Movement is for ALL children and sometimes they just need a little extra assistance, and their goals and level will vary/ and that’s OK!
So, with this in mind here is your super-fast, 3-minute guide
Let’s get back to basics
Before children can sit upright and move, they need to develop their core muscles.
What is the core?
The core is made up of the muscles in the trunk of the body. These muscles act like a corset protecting the lumbar spine, and it is the function of the muscular system to protect the articular structures in the body. The core includes the deep stabilisers in the spine which wrap all the way around to the anterior abdominal wall. The anterior abdominal wall includes three layers of flat muscle, the transversus abdominis, internal and external obliques. Everything you need to be upright, twist the body, bend sideways, forwards and backwards.
What can I do to help?
For the little ones
One of the first things to help little ones develop these muscles is to ensure they have enough tummy time. Tummy time is vital as it helps develop the muscles in the back, neck, arms, and legs and allows them to practice their reaching (stretching) and pivoting skills. All of this is a precursor to crawling and walking. Research shows that a lack of tummy time can delay children from reaching their physical developmental milestones.
For the older ones
Include as many activities as possible, that encourage children to use large body movements (gross motor skills) which in turn will help them build their core strength and improve fitness levels.
Why are some children more physically able than others?
Physical literacy (movements) is a combination of the strength of the bodies core and myelin development. The connections in the brain need to be there, as the core continues to develop, for the child to be able to progress and develop their physical literacy.
Core stability is vital for all activities, and we need to do all we can to help them. Don’t forget they need that core strength to help get them ready to write as it’s all about the strength and control of the motor skills both ‘gross’ and ‘fine’.
Movement of the month: Jumping
Have you ever thought about how much strength it takes a little body to be able to jump off the ground?
Try this: Bend over so you are looking at your knees. Relax your muscles, without falling over, so you are nice, floppy, and very relaxed. Now try to jump. What did it feel like?
Did you know there are 4 types of jumps for little ones to master?
2 to 2 (jumping from two feet to two feet)
2 to 1 (jumping from two feet to one foot)
1 to 2 (jumping from one foot to two feet)
1 to 1 (jumping from one foot to one foot)
What to think about when they are ready to jump?
Remember they need to go down before they can go up!
Using the knees: All jumps start and end with a bend in the knees. This protects the spine as the knees are working as a shock absorber.

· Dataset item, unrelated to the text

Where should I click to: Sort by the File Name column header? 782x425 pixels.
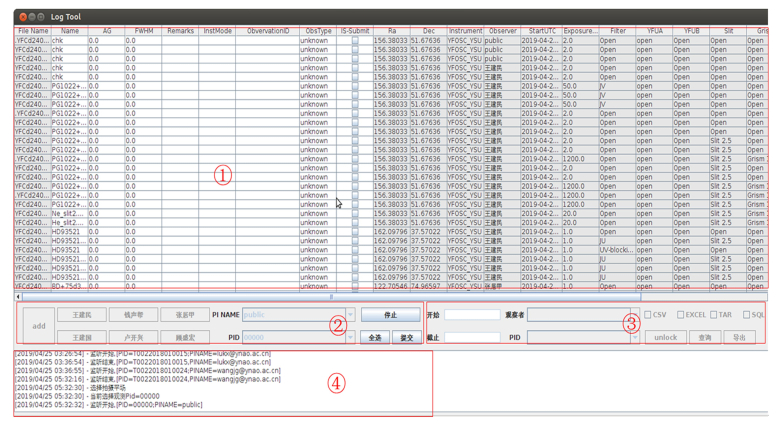point(33,31)
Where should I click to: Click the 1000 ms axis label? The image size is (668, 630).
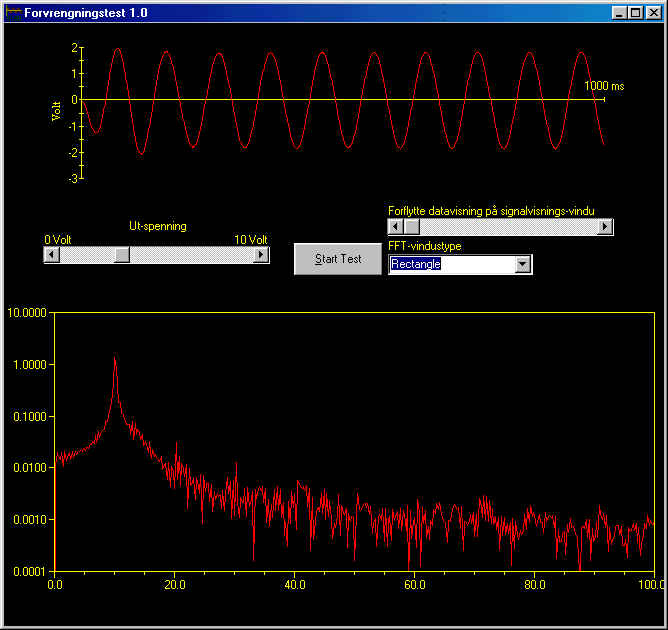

Using the feet: As you land from any jump you go through your feet, from your toes distributing weight evenly through the foot all the way to the heel.
NOTE: Don’t land on your heels and especially with straight legs as this will jar delicate knees and spine including yours and you will end up on your bottom!
Scaffold their learning: see what they can achieve alone and what they can achieve with adult and peer support.
Model correctly: Children will copy you and when you model correctly, you are helping them build the right pathways as they lay down the myelin on the connections in the brain. Do take a peek at the article “Meeting myelin” in the August issue of Parenta Magazine to see how important this is.
Your pathway to success
When they are showing interest in leaving the ground, with two feet, it means they are ready to jump. This is such a fun and exciting time to enjoy together. Encourage them to actively jump by:
- Blowing bubbles for them to reach up and catch and on the ground to stomp on.
- Sing fun action songs together that practises bending and stretching the knees.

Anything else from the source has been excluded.